The Other End of the 900 Line

Phone sex operators, courtesy of the author and Twin Palms Publishing.

 

Ever bother to imagine the faces of those people who talk dirty for a living? Who are they, anyway? Phone Sex, photographer Phillip Toledano’s new exploration of phone-sex operators, takes a peek. Not just art, it’s a work of cultural anthropology: in addition to portraits of 26 of these mystery-shrouded professionals, the book includes quasi-poetic explanations, in their own words, of what they do; example: “I breathe life into the fantasy,/ I carve the doll out of flesh.”

 

 

 

 

Toledano—whose previous book, Bankrupt, similarly used text and images to examine the economy—tracked down New York-based operators (some male, though mostly female) through Craigslist and referrals. He photographed them in their homes and asked them to email him about their work. One of the book’s subjects details the time she indulged a caller’s “scat fetish,” while another recalls telling a giddy client what she’d do to his sweetheart’s Mazda: “I’d slowly turn around in a circle/ with it held up in the air,/ with your girlfriend screaming/ in the front seat.”

 

Toledano said he was surprised to find how much skill the job requires. “The assumption is that it’s just some woman sitting around not putting much thought into it,” he said. “But what’s amazing to me is how mentally agile you’ve got to be. You’ve got to create this whole world for someone really quickly, and you’ve got to keep it interesting. You’ve got to have a sense of the human psyche.”

 

Sometimes phone-sex operators truly go above and beyond, he added.
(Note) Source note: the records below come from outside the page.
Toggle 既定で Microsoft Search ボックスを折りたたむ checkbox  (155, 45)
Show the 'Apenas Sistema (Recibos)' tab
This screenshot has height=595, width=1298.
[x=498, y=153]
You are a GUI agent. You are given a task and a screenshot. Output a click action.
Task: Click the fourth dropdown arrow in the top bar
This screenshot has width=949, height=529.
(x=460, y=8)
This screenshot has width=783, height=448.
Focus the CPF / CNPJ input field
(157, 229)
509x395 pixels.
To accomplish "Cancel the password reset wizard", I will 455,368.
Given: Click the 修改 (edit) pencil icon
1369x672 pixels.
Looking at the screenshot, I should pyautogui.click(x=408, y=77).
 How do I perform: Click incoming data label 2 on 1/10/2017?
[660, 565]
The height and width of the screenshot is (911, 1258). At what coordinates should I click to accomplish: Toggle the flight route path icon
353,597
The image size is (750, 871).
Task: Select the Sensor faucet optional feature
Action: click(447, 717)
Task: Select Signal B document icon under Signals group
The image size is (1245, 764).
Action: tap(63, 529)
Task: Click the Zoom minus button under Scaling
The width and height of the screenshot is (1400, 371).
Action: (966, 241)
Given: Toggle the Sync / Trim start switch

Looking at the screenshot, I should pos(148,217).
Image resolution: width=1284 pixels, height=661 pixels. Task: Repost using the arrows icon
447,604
Take the one who once got a desperate call from a married client-from the sperm-collection room of a fertility clinic. “She was sort of proud she’d been able to help him have a child.”

 
Phone Sex, published by Twin Palms, hits bookshelves December 8. The International Center of Photography will host a signing on December 12. Toledano said he’d sent invitations to subjects, but had no idea if they would attend.